When foreclosures increased (since many homeowers couldn’t afford payments), what happened is that mathematical models that should had guarantee a low risk portfolio showed to be unreilable. Therefore, all securities based on those models became risky, and moreover banks and financial companies didn’t have anymore a method to evaluate them. Thus, banks and funds started to refuse mortgage based securities and CDO in general.

This start a leverage problem (as we have seen, $1 of “real capital” backed $20-30 of loand), since leverage can significantly increase profits, but does the same with losses.But this isn’t even the main problem: some analyst thinks the main problem is that banks need to convince CDO owners to keep them, because a massive trading (now that they are perceived as more risky) could lead to a collapse of their value. But CDO in the last years have indirectly been a propeller for the stock market. For example they financed leveraged buyout, but also shares buyback.

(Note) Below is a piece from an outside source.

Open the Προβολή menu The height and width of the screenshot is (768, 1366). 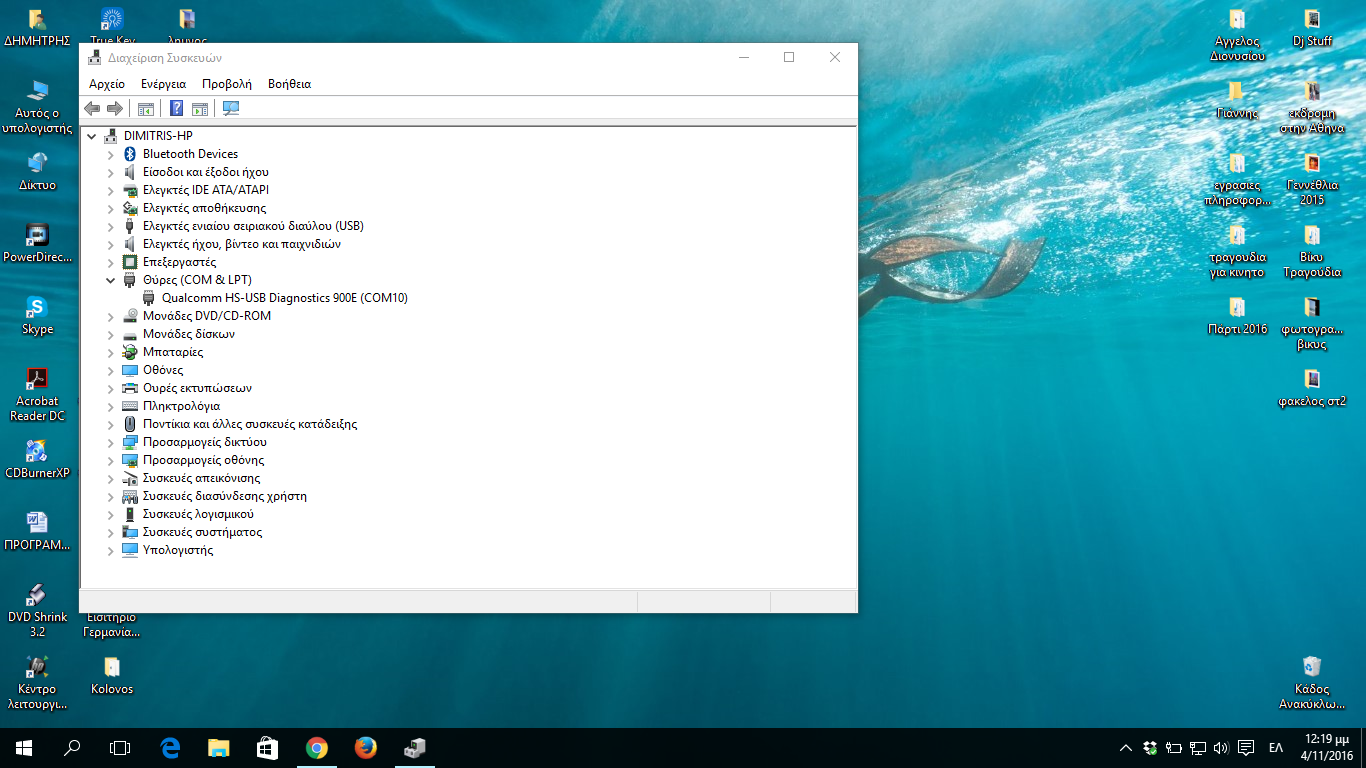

All this will lead to a liquidity crunch, that will have awful effects on the stock market: not a simple market correction but maybe even a recession, driven by the burst of the liquidity bubble. From this point of view FED’s interest rate cuts may, at best, soften the slope, but can’t invert trend. Problem we are facing may not be the result of the amount of money in the economic system (that is determined by interest rate), but come from the leverage, risk transfer and counterpart transparecncy models, that may be flawed. If this is true, we are facing the beginning of a epochal change, that will leave their mark on financial world.

Original post (in italian): Crisi del credito: è appena l’inizio? (parte 3)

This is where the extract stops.